Begleitet von der Band Gazza Choro Brazil schreibe ich „Geschichten zum Mitnehmen“. Foto: Christiane Frank

Anzeichen für (nahenden) Winter

  • Schnee in Puderform auf Dächern
  • Kondenswasser zwischen den Fensterscheiben bleibt dauerhaft (nicht nur in meinem Zimmer)
  • Vorfreude auf einen möglichen Adventskalender
  • Auf den Fensterbrettern: kleine Rentier-Aufsteller aus Holz
  • Auf den Tischen: Weihnachtssterne, mit Sternen bedruckte Servietten sowie Teelicht-Behälter mit gestanzten Schriftzügen: „Merry X-Mas“, „Twinkle Twinkle“ und „It’s Winter Time“.
  • Mützen und Handschuhe haben plötzlich wieder eine Funktion (man vermisst sie sofort, sobald man das Haus ohne sie verlässt)
  • Glitzern auf nächtlichem Asphalt (um den Gefrierpunkt)

Zitat der Woche

„Sie duscht nie. Sie badet immer.“

Geschäftsidee der Woche: Ehrlichkeit

Am Mittwoch finde ich in meinem Spam-Ordner eine E-Mail mit dem Betreff „spam“ von einem Absender, den ich nicht kenne. Die Nachrichtentext besteht aus einem Link und den zwei Wörtern „Download Virus“. Dass jemand endlich mal direkt sagt, worum’s geht, finde ich erfrischend. Kurz bin ich neugierig, was sich hinter dem Link verbirgt. Aufs Klicken verzichte ich trotzdem.

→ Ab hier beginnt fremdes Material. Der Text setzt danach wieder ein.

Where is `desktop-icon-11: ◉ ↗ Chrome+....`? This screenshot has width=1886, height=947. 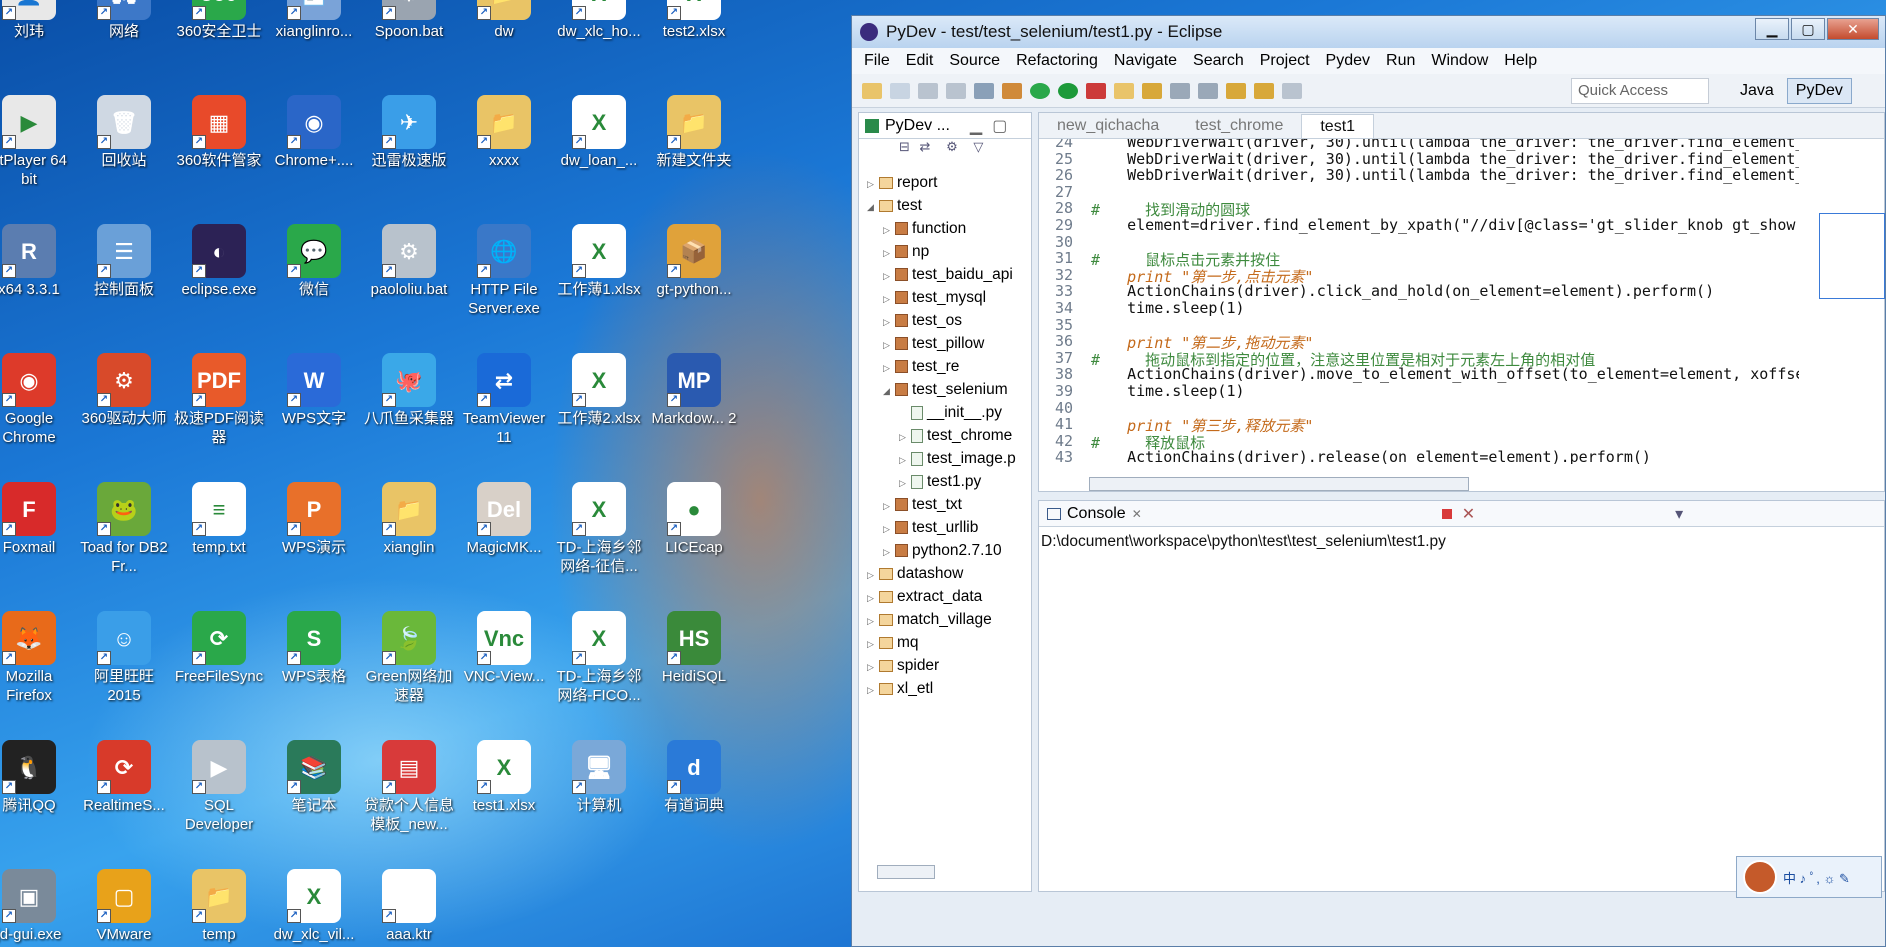 desktop-icon-11: ◉ ↗ Chrome+.... is located at coordinates (314, 132).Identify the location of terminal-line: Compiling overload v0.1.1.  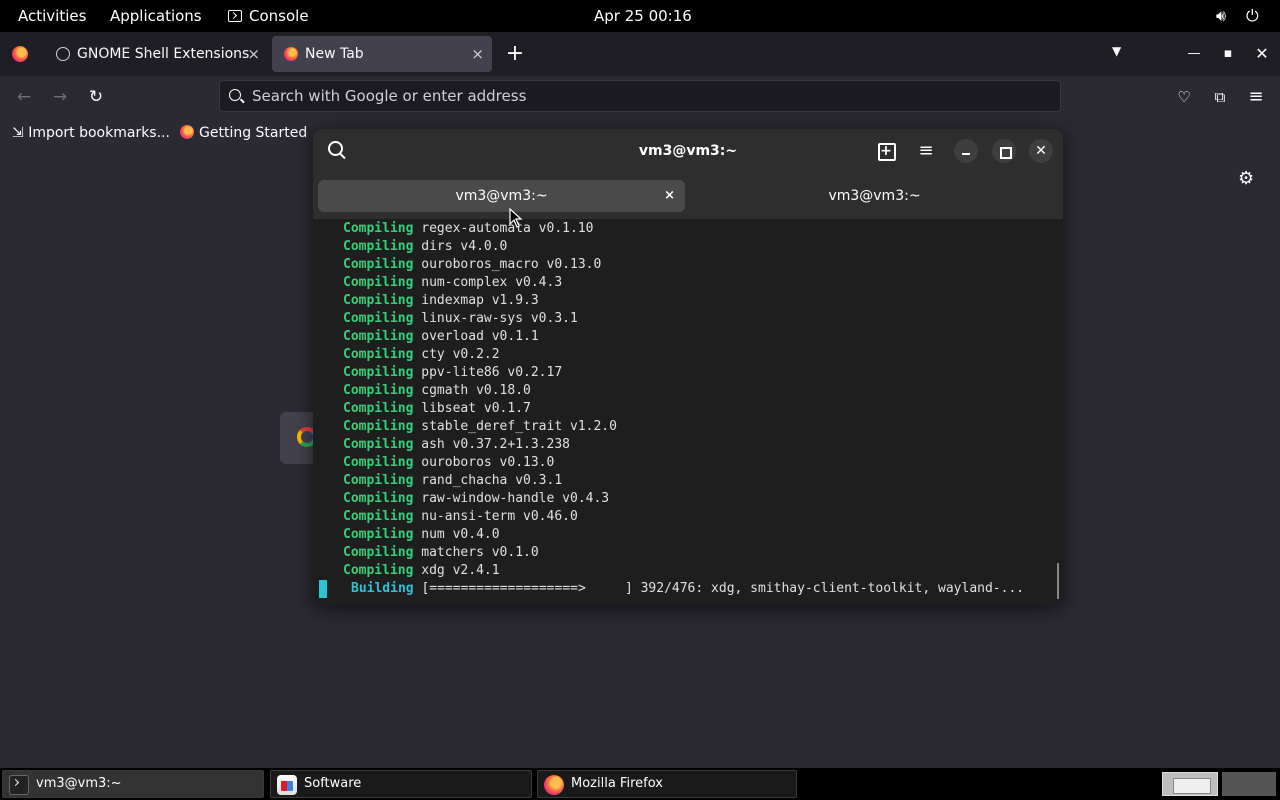
(441, 336).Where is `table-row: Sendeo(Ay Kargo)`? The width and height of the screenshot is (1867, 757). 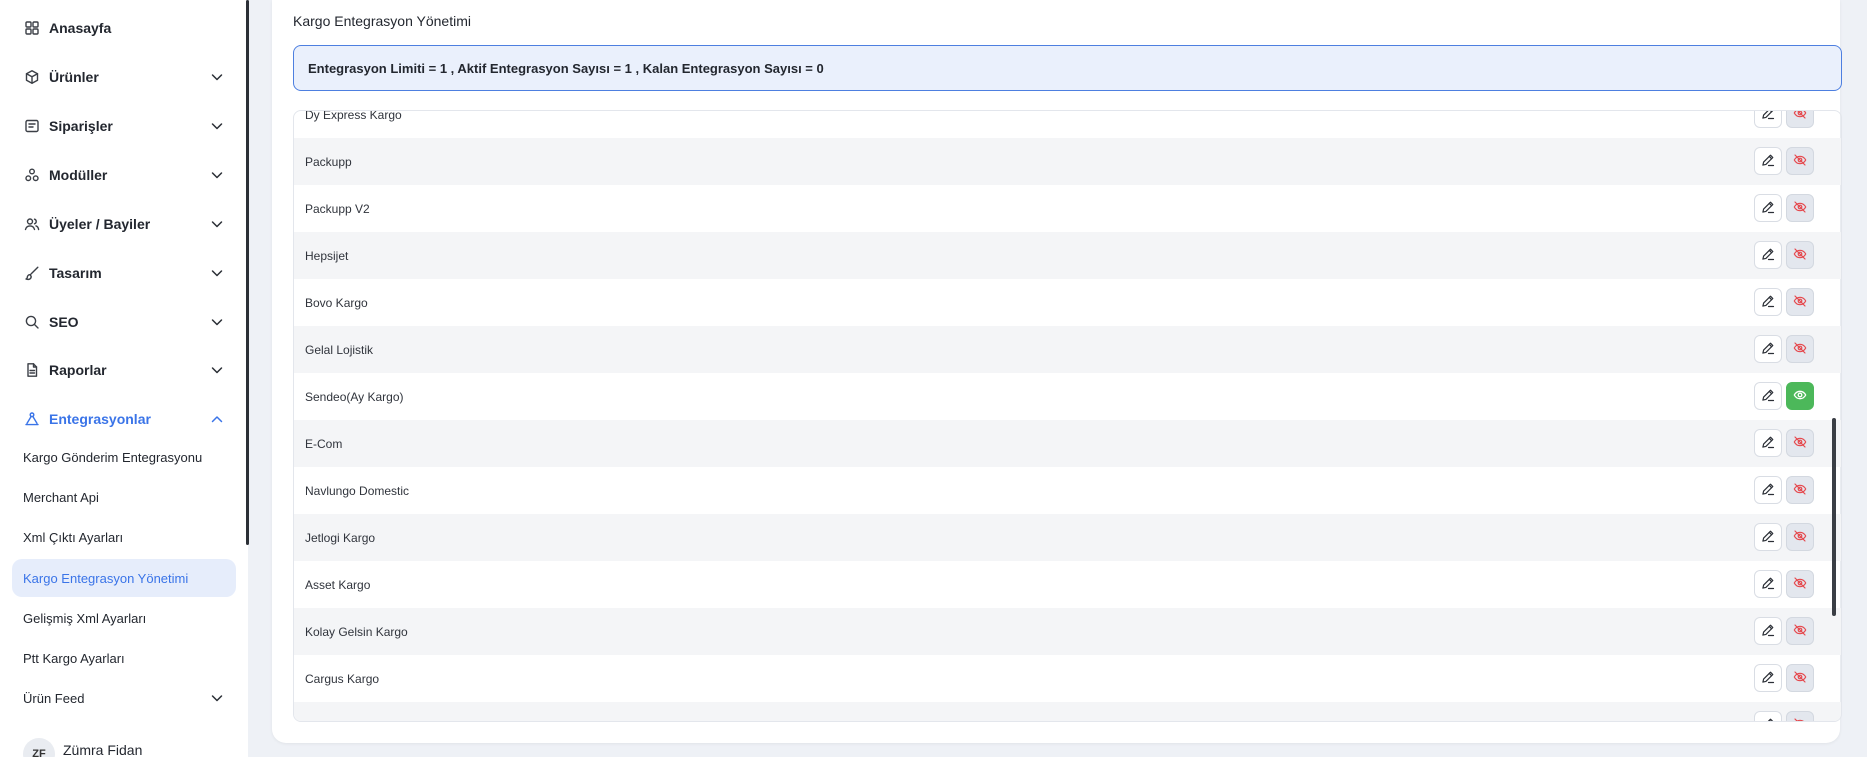
table-row: Sendeo(Ay Kargo) is located at coordinates (1068, 396).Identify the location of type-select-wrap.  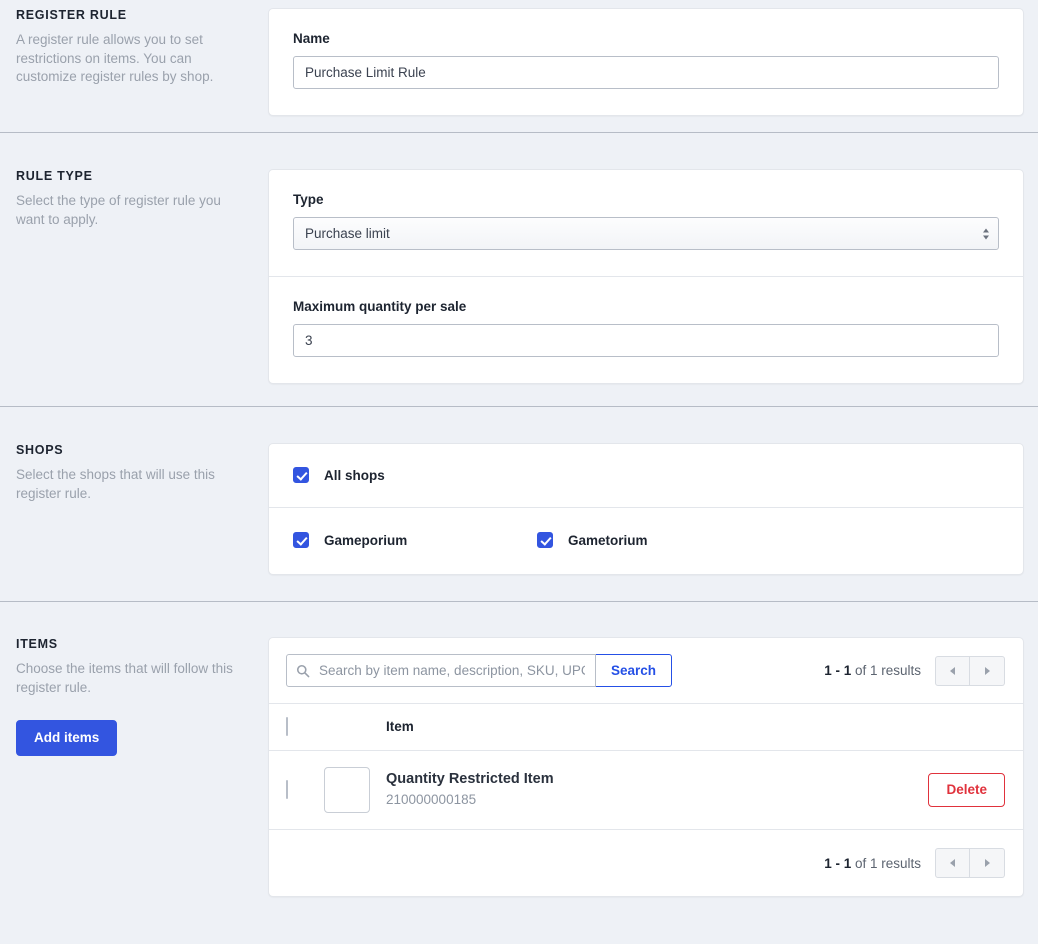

Fundstücke aus der Bibliothek des Konvikts

Mit dem Direktor des Konvikts, Dr. Fiedler, sortiere ich am Donnerstag Bücher der Konviktsbibliothek (nach Belletristik und Literaturwissenschaft sind nun Philosophie, Psychologie, Sachbücher und Fundstücke dran). Immer wieder ziehen wir Kurioses aus den Stapeln. Vieles davon sortieren wir aus, einiges landet auf einem Stapel „zur allgemeinen Belustigung“.